Es muy cierto que las ciudades se conocen a pie y Madrid posee un abolengo que lo presume en cada esquina, sobre todo en los barrios céntricos como en el que estás ubicado.Me hiciste recordar recientemente el día de la noche de Navidad por la mañana fui caminando en vez de usar el coche y me llegaban aromas y olores de todas las casas que se estaba cocinando la cena, pensé que el sentido del olfato puede ser delicioso y evocador cuando hablas del olor del pan recién horneado.
Cambiando de tema estas semanas tenía el pendiente constante en la cabeza de escribir en el blog, pero no me llegaba ninguna inspiración, sin embargo en esta semana he vivido una serie de eventos que me han hecho reflexionar mucho sobre un tema que quiero compartir contigo.
Como sabes el Milo tiene ya 19 años y no por ser un perro queda exento de los contratiempos de la vejez, es impresionante la velocidad a la que se va deteriorando: ha ido perdiendo las facultades físicas, ya no oye, ya no huele, casi no ve y sus patitas no le responden, sin embargo en su pequeña cabeza sigue sintiéndose un perro sano, el sabe que sabe bajar las escaleras y lo intenta con absoluta irresponsabilidad porque baja un escalón y rueda los siguientes, ya tuvimos que bloquearle el paso y tenemos que cuidarlo como cachorro.

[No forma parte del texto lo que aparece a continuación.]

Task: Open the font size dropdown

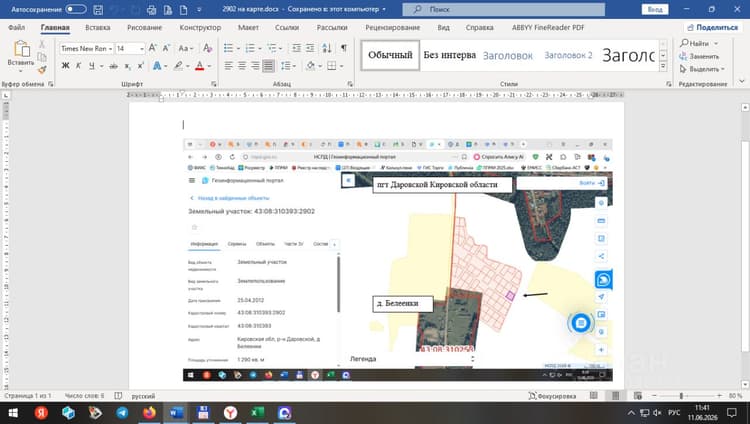Action: [x=142, y=48]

El paso de la vida es como volver al inicio. Coincidentemente esta semana en el gimnasio un mujer como de setenta y pico de años se subió a una caminadora y se cayó, fue muy aparatoso, porque se pegó en la pierna y en la cara, tuvieron que sacarla en silla de ruedas. También me llevó a pensar en lo mismo, esta señora en su cabeza sigue siendo joven, sigue sintiendo que puede hacer ejercicio, quizá como siempre lo ha hecho, sin embargo su cuerpo ya no le respondió.
Mi madre una vez me dijo: cuando te ves en el espejo no corresponde lo que se refleja a cómo te sientes.
Cuando eres joven rara vez piensas en la vejez, a mi edad empiezan a cambiar los parámetros, porque me doy cuenta que mi cabeza sigue siendo de una edad y el cuerpo es el que va cambiando sin avisarte. Antiguamente una persona mayor era respetada por todo su entorno, en las tribus se consideraban sabios consejeros a los que en un problema se buscaba su experiencia.
Sin embargo en la actualidad la vejez se ve de otra manera, la sociedad exige subliminalmente que se prolongue lo más que se pueda la juventud, por eso el boom del botox, las cirugías, los implantes etc. Y paradójicamente la evolución de la medicina ha logrado que el promedio de vida se extienda a muchos más años, así que dentro de muy poco la pirámide se invertirá y habrá más viejos que jóvenes. Me pregunto si la estructura social de los países está preparada para esto. La edad “oficial” en la que una empresa jubila a sus empleados es de 65 años, esa persona puede vivir hasta los noventa que pasa en esos largos 25 años en donde ya no tienes cabida en el engranaje productivo.
Me encantaría saber tu opinión, cómo te imaginas una solución para esto que te planteo.